Perceptron is an artificial neural network Frank Rosenblatt in 1975 worked at the Cornell Lab of the invention, it is seen as a feedforward neural network simplest form, is a binary linear classifiers , inadequate in that linearly inseparable problem can not be processed.

The following figure shows three different cases, two left in a straight line may be used (i.e., a linear function) separately, i.e. linearly separable; middle and right due to the linear function can not be used separately, for the linearly inseparable.

We directly look at an example, suppose we now need to spend classification, there are two flowers dataset, respectively denoted as 1 and -1, we need to be classified according to some of the features contained in the data set flower, where only wherein two flower, i.e. the length of sepals and petals length, the two feature vectors is represented by:
\ [X = \ {bmatrix the begin x_1} \\ x_2 \ bmatrix End {} \]
X is also called an input vector , we then define a corresponding weight vector w:
\ [w = \ the begin {bmatrix} W_1 \\ w_2 \ End {bmatrix} \]
the x linear combination w obtained after Z:
\ [Z = w_1x_1 + w_2x_2 \]
we assume if the sample is equal to the activation value of z is greater than the threshold value B set well in advance, we say this sample belongs to class 1, otherwise it belongs to class -1, the formula expressed as follows:
\ [\ Phi (z) = \ Cases the begin {1}, \ quad z \ ge b \\\\ -
1, \ quad otherwise \ end {cases} \] can be seen that this idea works very similar and neurons.
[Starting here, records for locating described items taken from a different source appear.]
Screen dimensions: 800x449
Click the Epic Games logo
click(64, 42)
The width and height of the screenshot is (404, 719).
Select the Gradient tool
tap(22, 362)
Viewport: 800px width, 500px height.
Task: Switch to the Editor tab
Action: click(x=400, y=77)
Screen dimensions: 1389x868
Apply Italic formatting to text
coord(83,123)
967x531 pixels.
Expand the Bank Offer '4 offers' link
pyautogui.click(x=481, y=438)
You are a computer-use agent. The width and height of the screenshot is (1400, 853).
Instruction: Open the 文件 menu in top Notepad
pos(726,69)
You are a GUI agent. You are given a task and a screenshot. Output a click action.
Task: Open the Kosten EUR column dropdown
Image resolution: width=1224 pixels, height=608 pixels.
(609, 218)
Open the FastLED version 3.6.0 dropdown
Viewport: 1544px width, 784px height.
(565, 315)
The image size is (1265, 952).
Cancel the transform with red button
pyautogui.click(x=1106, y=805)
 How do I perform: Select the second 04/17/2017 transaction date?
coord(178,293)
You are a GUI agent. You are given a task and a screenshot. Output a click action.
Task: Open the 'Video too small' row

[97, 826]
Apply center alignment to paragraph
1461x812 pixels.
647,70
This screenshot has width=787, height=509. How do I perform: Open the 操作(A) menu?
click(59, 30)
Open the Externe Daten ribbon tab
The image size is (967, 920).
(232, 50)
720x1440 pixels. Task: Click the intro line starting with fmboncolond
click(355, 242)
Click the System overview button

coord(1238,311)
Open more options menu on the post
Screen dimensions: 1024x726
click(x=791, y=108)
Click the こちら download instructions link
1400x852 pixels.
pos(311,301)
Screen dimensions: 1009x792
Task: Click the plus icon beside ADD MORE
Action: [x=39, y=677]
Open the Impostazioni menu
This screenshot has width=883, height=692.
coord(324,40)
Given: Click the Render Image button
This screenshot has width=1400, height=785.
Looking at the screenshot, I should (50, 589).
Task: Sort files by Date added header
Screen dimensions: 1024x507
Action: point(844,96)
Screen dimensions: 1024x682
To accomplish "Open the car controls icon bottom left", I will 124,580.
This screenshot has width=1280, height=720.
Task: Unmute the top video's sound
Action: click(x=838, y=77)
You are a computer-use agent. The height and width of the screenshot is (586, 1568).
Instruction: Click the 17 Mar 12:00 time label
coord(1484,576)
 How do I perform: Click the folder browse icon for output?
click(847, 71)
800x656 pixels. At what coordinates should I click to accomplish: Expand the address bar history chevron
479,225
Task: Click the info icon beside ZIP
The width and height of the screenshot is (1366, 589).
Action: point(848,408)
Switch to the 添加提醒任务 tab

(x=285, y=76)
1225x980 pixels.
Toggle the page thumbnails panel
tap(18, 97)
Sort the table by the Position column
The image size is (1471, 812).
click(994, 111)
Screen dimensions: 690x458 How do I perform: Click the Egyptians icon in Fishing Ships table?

For convenience, we will move to the threshold value b of the equation on the left and right of a parameter defines the additional weight in place -b, z is updated following equation:
\ [+ z = w_0x_0 w_2x_2 w_1x_1 + \]
then the formula is not less than z it is equivalent to 0 when z is greater than equal to the threshold value b before the case can be obtained:
\ [\ Phi (z) = \ cases the begin {}. 1, \ Quad z \ GE0 \\\\ -. 1, \ Quad otherwise \ end {cases} \]
The above function is also called activation function, z will be compressed into a binary output (1, -1) by activating the function, namely:

We can see the weight vector w determines the classification is accurate, then how do we choose the right weight vector w it? We can not give a a w assignment, so the workload is too big and inefficient, in fact, Perceptron can automatically adjust the sample data set w, as the training progresses, the changes w stabilized, the classification accuracy will greatly improve.

We update the weight vector w formula:
\ [w_j = w_j + \ of Delta w_j \]

\ [\ Delta w_j = \ eta (s ^ i- \ hat ^ {y i}) x ^ i_j \]

\ [\ Eta- learning rate \\ w_j-w j-th feature vector \\ y ^ i- i-th category real samples \\\ hat {y ^ i} - prediction class i-th sample \\ x_j ^ i- i-th sample of the j th feature \]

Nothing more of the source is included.